• **Article**
|---|
# backcoutry



## Guest (Mar 3, 2007)

FuturDesigner said:


> Hey, what should one have for a safe day in the backcountry.?
> what do you suggest in order or importance?
> :dunno:
> Thank you


take a class about avalanche control and ect..


----------



## KIRKWOOD-$LUT (Dec 16, 2006)

another person
shovel
beacons
probing poles
lighter windproof
emergency blanket
3 energy bars
flashlight
mirror
snow shoes

no how to make a snow cave i the base of a tree
know how to read the fall lines

always ask ski patrol or the rangers what is up

we do it 2-3 times a year at sierra at Tahoe, they give u free lesson on all of this


----------



## Guest (Mar 24, 2007)

*mirror?*

what do you do witha mirror in the backcountry? flash for help? melt snow for water?


----------



## Guest (Mar 24, 2007)

nah it's just to make sure you look good before u get rescued :laugh:


----------



## Guest (Mar 24, 2007)

FuturDesigner said:


> what do you do witha mirror in the backcountry? flash for help? melt snow for water?


i have a feeling its a signal mirror. you can get ones that have a hole in the middle so you can spot what you are trying to signal with better accuracy


----------



## Guest (Jul 10, 2007)

The information given by everyone is very usefull, but a two way radio, and a compass would be a big help as well, and they don't take up any space. Again, I've been told to take the courses and ask lots of questions in the lodge or cabin with the guides before heading anywhere on my own or even partnered. But they will tell you, in instances when you will be going a distance, never go it alone and always leave a map of your plan and time frame behind with someone in the case that you do not return at a descent hour. I hope it helps. Enjoy your trip!
|---|
• **Task to complete**
Return the backcountry safety forum thread above in full, word for word.

• **Data provided**
|---|
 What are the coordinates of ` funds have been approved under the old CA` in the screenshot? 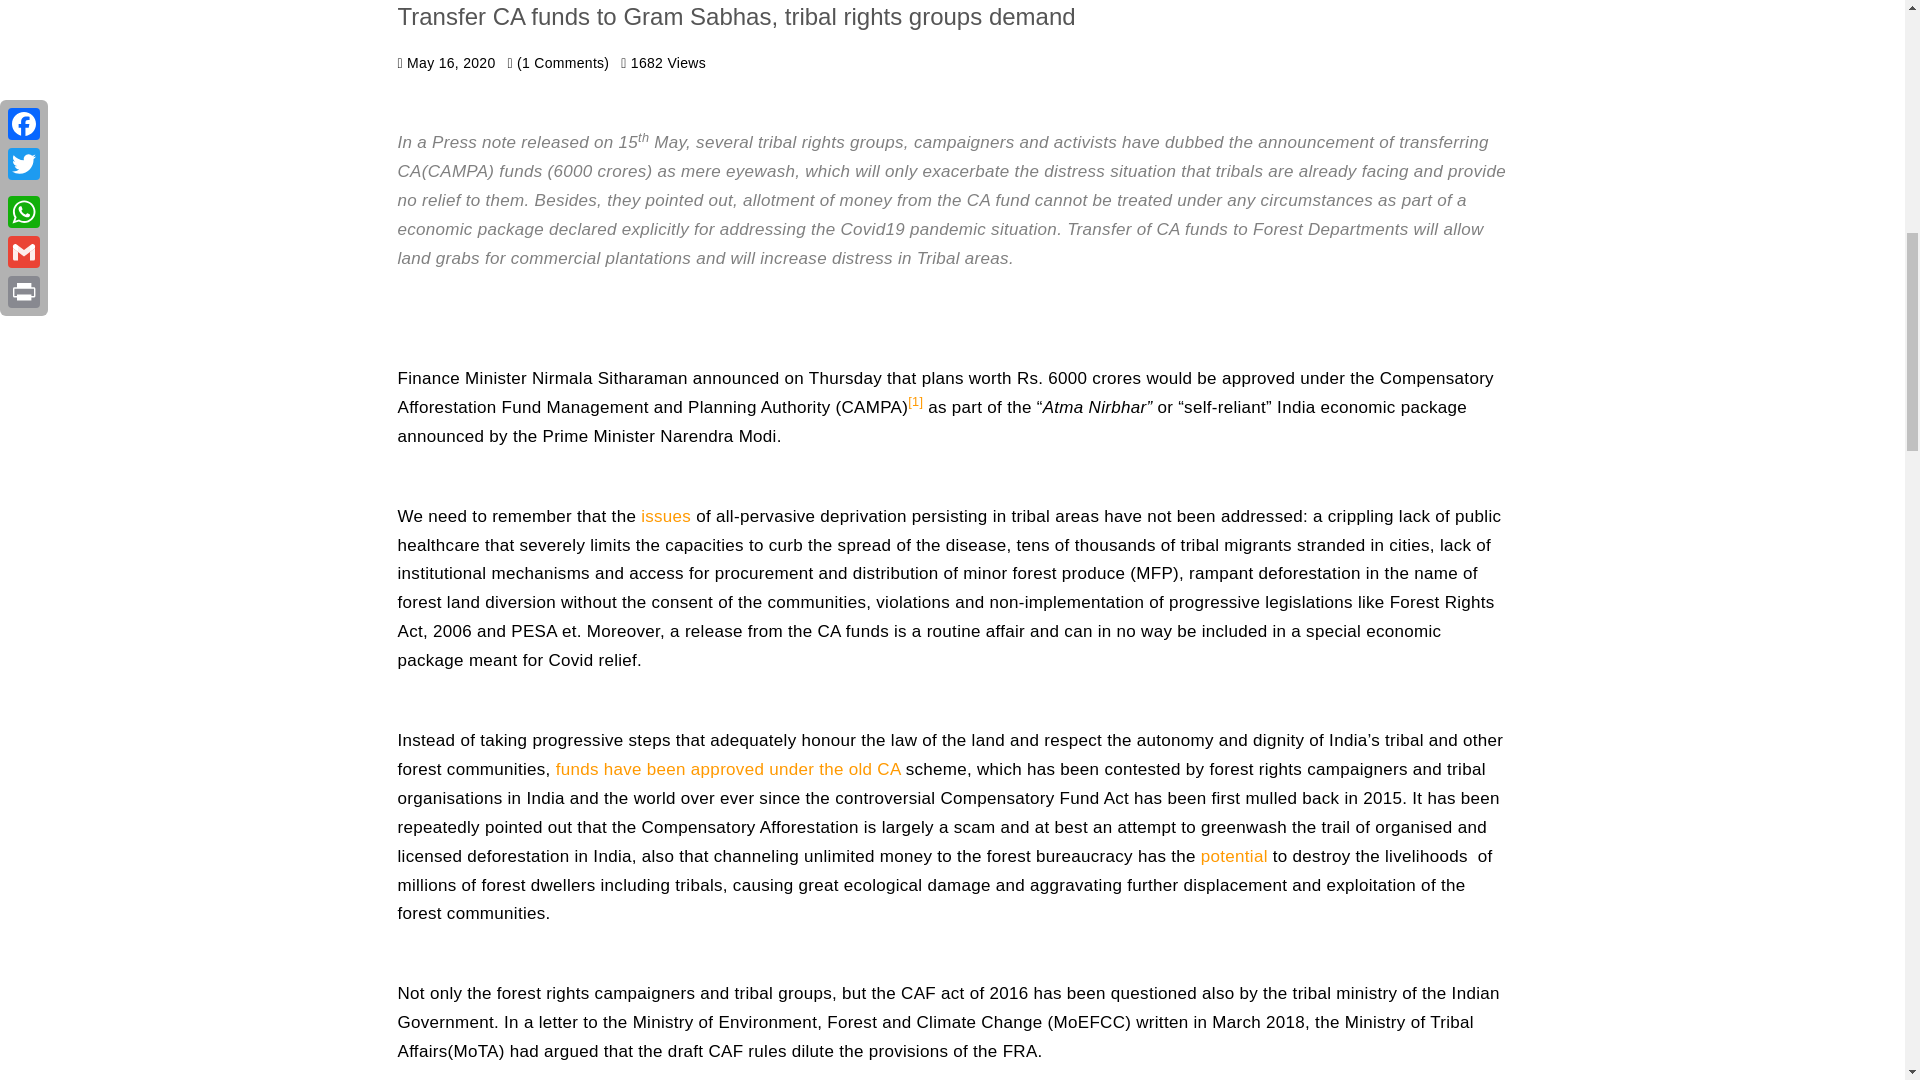 It's located at (726, 769).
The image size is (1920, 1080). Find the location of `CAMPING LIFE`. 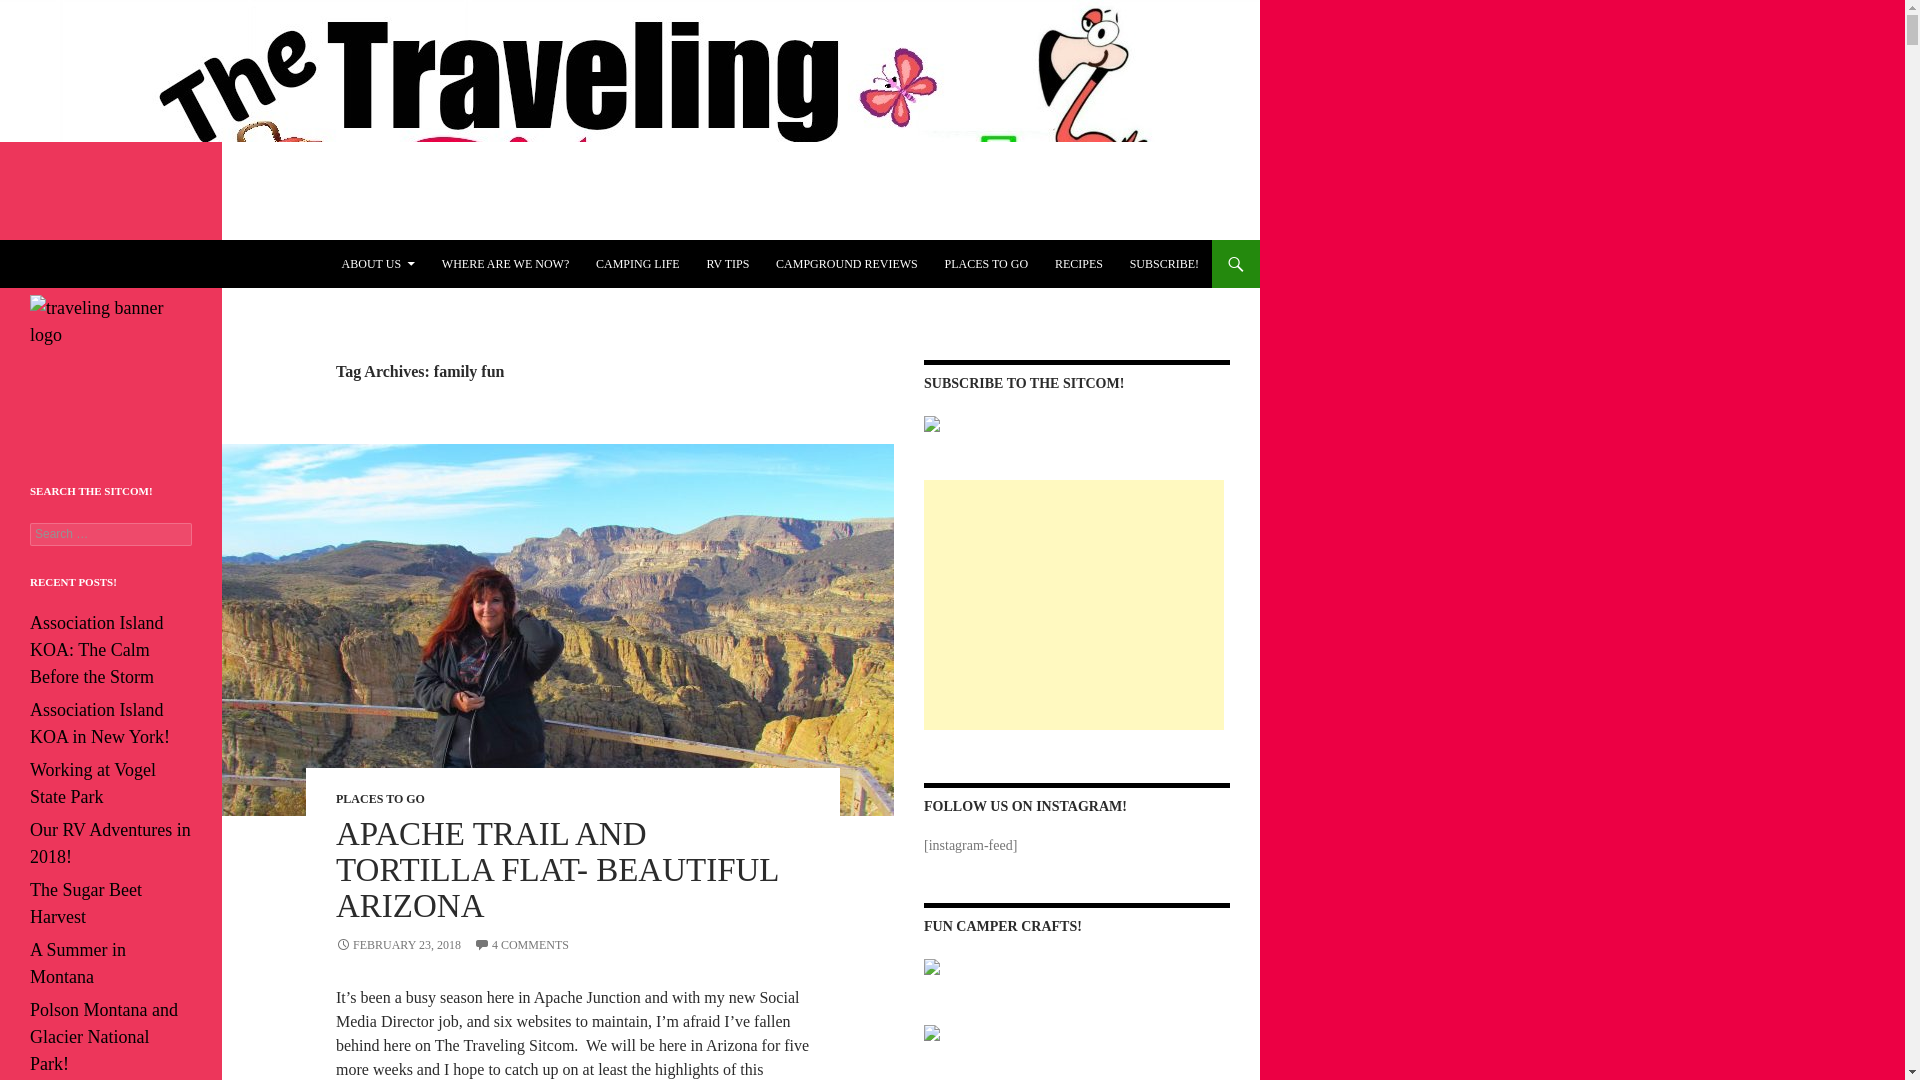

CAMPING LIFE is located at coordinates (637, 264).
|---|
• **Output**
# backcoutry



## Guest (Mar 3, 2007)

FuturDesigner said:


> Hey, what should one have for a safe day in the backcountry.?
> what do you suggest in order or importance?
> :dunno:
> Thank you


take a class about avalanche control and ect..


----------



## KIRKWOOD-$LUT (Dec 16, 2006)

another person
shovel
beacons
probing poles
lighter windproof
emergency blanket
3 energy bars
flashlight
mirror
snow shoes

no how to make a snow cave i the base of a tree
know how to read the fall lines

always ask ski patrol or the rangers what is up

we do it 2-3 times a year at sierra at Tahoe, they give u free lesson on all of this


----------



## Guest (Mar 24, 2007)

*mirror?*

what do you do witha mirror in the backcountry? flash for help? melt snow for water?


----------



## Guest (Mar 24, 2007)

nah it's just to make sure you look good before u get rescued :laugh:


----------



## Guest (Mar 24, 2007)

FuturDesigner said:


> what do you do witha mirror in the backcountry? flash for help? melt snow for water?


i have a feeling its a signal mirror. you can get ones that have a hole in the middle so you can spot what you are trying to signal with better accuracy


----------



## Guest (Jul 10, 2007)

The information given by everyone is very usefull, but a two way radio, and a compass would be a big help as well, and they don't take up any space. Again, I've been told to take the courses and ask lots of questions in the lodge or cabin with the guides before heading anywhere on my own or even partnered. But they will tell you, in instances when you will be going a distance, never go it alone and always leave a map of your plan and time frame behind with someone in the case that you do not return at a descent hour. I hope it helps. Enjoy your trip!